------ TEXTAUSZUG ------

Die Glücksschneiderin von Ulrike Sosnitza

Die GlücksschneiderinMit dreißig Jahren konnte Clara sich endlich ihren Traum erfüllen und mit ihrer Tante Sonja ein Nähcafé im Studentenviertel von Würzburg eröffnen: Während Sonja das Café leitet, bietet Clara als Schneidermeisterin Nähkurse, wie auch von ihr angefertigte Unikate zum Kauf an. Das Besondere an ihrem Konzept ist, neue Teile aus ausrangierter Kleidung zu nähen. Für die Realisierung ihres Traumes haben sich die Frauen verschuldet, doch finden nur wenige Kunden zu ihnen. Das ändert sich jedoch, als Clara auf dem Flohmarkt ein altes Kleid aus Seide mit echten Glasperlen und Pailletten ergattert, was im Schaufenster zum Blickfang wird und Kunden anlockt.

------

AUFGABE 1:
Prüfe, ob die folgenden Aussagen mit dem Textauszug übereinstimmen, und belege jede Antwort mit den entscheidenden Worten aus dem Text. (a) Clara ist dreißig Jahre alt, als sie sich ihren Traum erfüllt. (b) Sonja bietet im Nähcafé die Nähkurse an. (c) Clara erwirbt das Seidenkleid in einem Antiquitätengeschäft.
AUFGABE 2:
Gib aus dem Textauszug die Passage von „Die GlücksschneiderinMit dreißig“ bis „und Kunden anlockt.“ wortgetreu aus.
AUFGABE 3:
Wo eröffnen Clara und ihre Tante Sonja laut dem Textauszug ihr Nähcafé?

------ DATENABSCHNITT ------

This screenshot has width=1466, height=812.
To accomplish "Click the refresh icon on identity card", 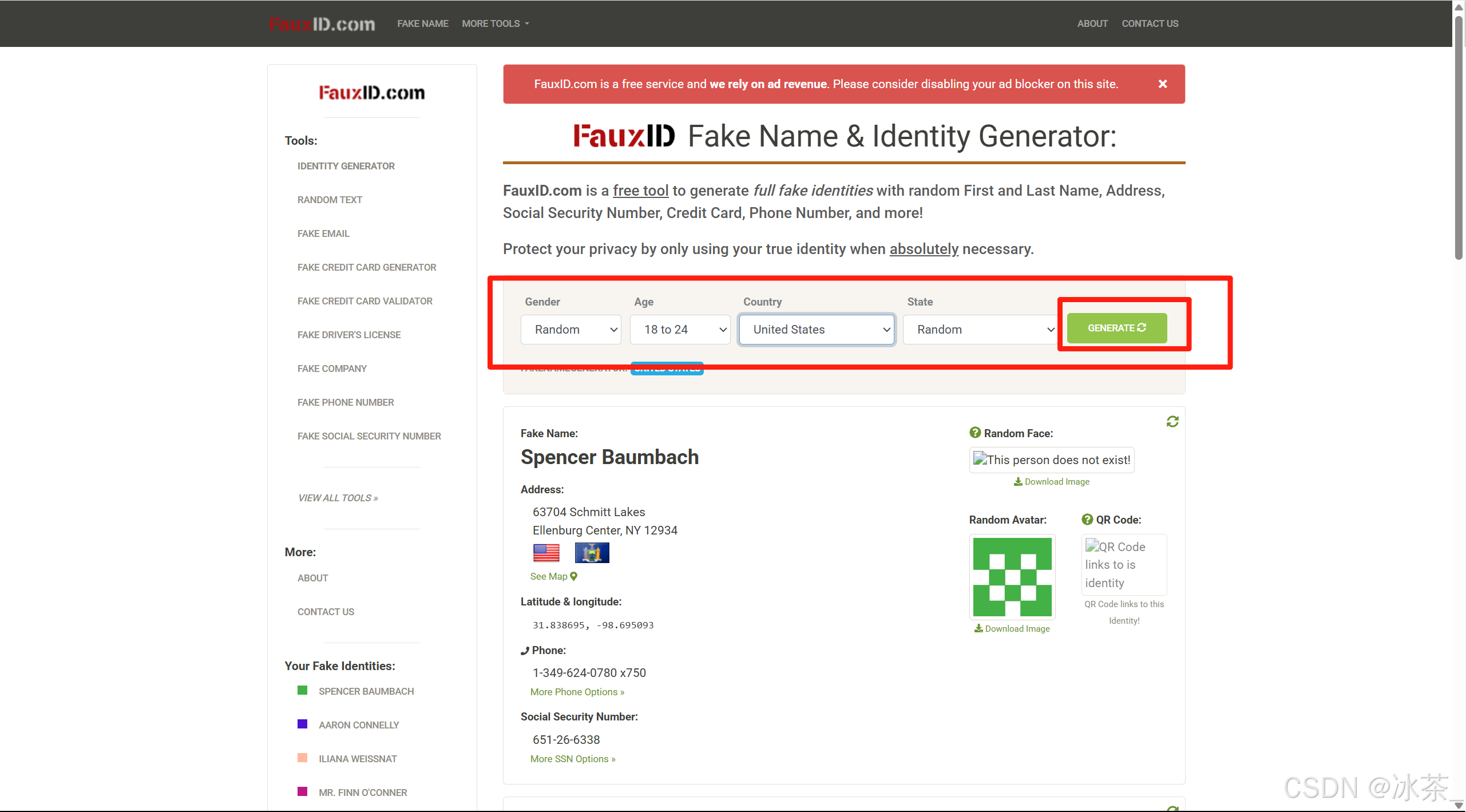I will pyautogui.click(x=1172, y=422).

------

RICHTIGE ANTWORT 1:
(a) Ja: „Mit dreißig Jahren konnte Clara sich endlich ihren Traum erfüllen“
(b) Nein: „Während Sonja das Café leitet, bietet Clara als Schneidermeisterin Nähkurse“
(c) Nein: „als Clara auf dem Flohmarkt ein altes Kleid aus Seide mit echten Glasperlen und Pailletten ergattert“

RICHTIGE ANTWORT 2:
Die GlücksschneiderinMit dreißig Jahren konnte Clara sich endlich ihren Traum erfüllen und mit ihrer Tante Sonja ein Nähcafé im Studentenviertel von Würzburg eröffnen: Während Sonja das Café leitet, bietet Clara als Schneidermeisterin Nähkurse, wie auch von ihr angefertigte Unikate zum Kauf an. Das Besondere an ihrem Konzept ist, neue Teile aus ausrangierter Kleidung zu nähen. Für die Realisierung ihres Traumes haben sich die Frauen verschuldet, doch finden nur wenige Kunden zu ihnen. Das ändert sich jedoch, als Clara auf dem Flohmarkt ein altes Kleid aus Seide mit echten Glasperlen und Pailletten ergattert, was im Schaufenster zum Blickfang wird und Kunden anlockt.

RICHTIGE ANTWORT 3:
Im Studentenviertel von Würzburg.